Migrated information Criteria used for interpretation of results: EU

Conclusions:

CLP: Acute Oral 4, H302
DSD: Xn, R22

Endpoint conclusion

Endpoint conclusion:

adverse effect observed

Dose descriptor:

LD50

Value:

1 000 mg/kg bw

Quality of whole database:

The available information comprises an adequate and reliable study (Klimisch score 1), and is thus sufficient to fulfil the standard information requirements set out in Annex VII, 8.5, of Regulation (EC) No 1907/2006.

Acute toxicity: via inhalation route

Endpoint conclusion

Endpoint conclusion:

no study available

Acute toxicity: via dermal route

Endpoint conclusion

Endpoint conclusion:

no study available

Additional information

Acute Toxicity

Oral Route

A GLP-guideline study according to the acute toxic class method (OECD 423) was performed to determine hazardous properties of 2-Butenedioic acid (2Z)-, reaction products with ammonium di-µ3-hydroxyhexacosa-µ-oxododecaoxododecatungstate(6-) (6:1), ammonium octa-µ-oxodi-µ3-oxo-µ4-oxododecaoxoheptamolybdate(6-) (6:1), nickel(2+) nitrate (1:2) and nickel(2+) sulfate (1:1) after acute exposure (Colas, 2012). Exposure to 2000 mg/kg bw revealed mortality of 5/6 female Sprague Dawley rats which was accompanied by a decrease in body weight, muscle tone and piloerection. No mortality was observed after gavage of the next lower dose of 300 mg/kg bw. Pathological examinations of non-surviving animals showed rigor mortis prior to necropsy, marked lysis in 3/5 animals preventing macroscopical examinations and thinning of the forestomach (1/5 animals) and the corpus (2/5 animals) in the remaining animals. In contrast to the surviving high-dose animal, which revealed thickening of the forestomach, no substance – related findings were noted in low-dose animals. According to OECD 423, a LD50 cut-off value of 1000 mg/kg bw was defined in the conducted study.
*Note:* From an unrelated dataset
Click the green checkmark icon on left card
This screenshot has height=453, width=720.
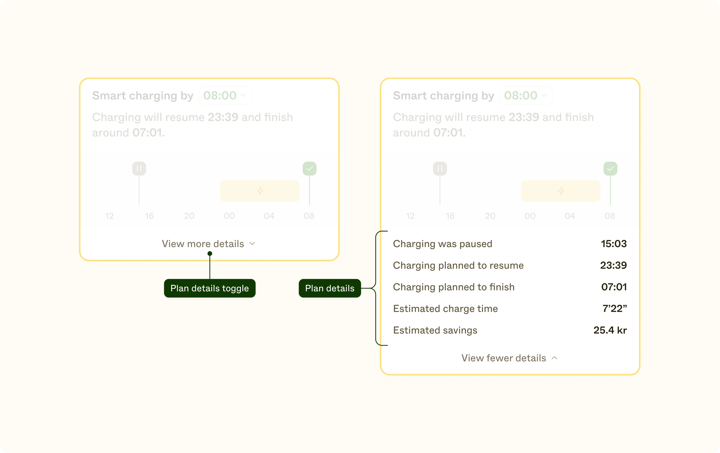pyautogui.click(x=310, y=168)
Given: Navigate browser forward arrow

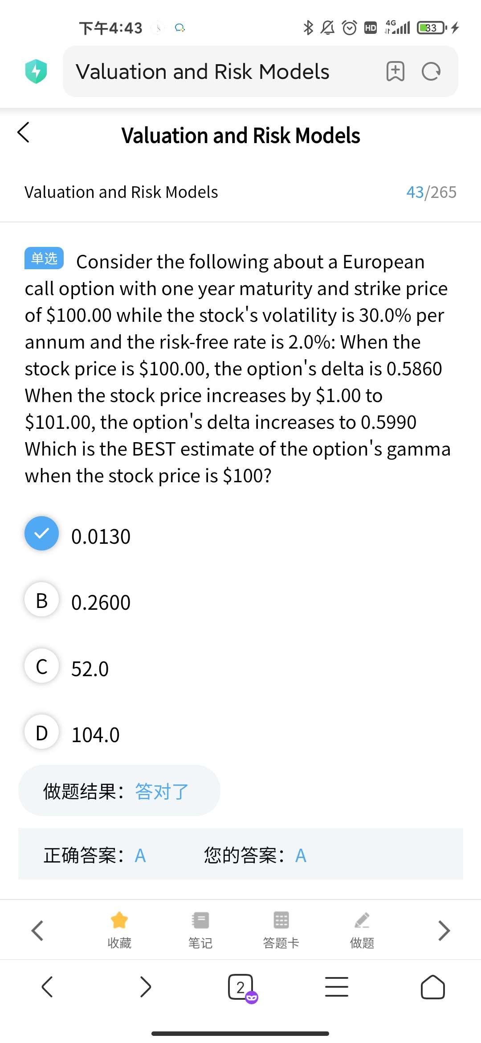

Justification for selection of acute toxicity – oral endpoint
There is only one study available.

Justification for classification or non-classification

The available data on acute oral toxicity meet the classification criteria as harmful if swallowed according to Regulation (EC) 1272/2008 and Directive 67/548/EEC. No data on acute dermal and inhalation toxicity are available.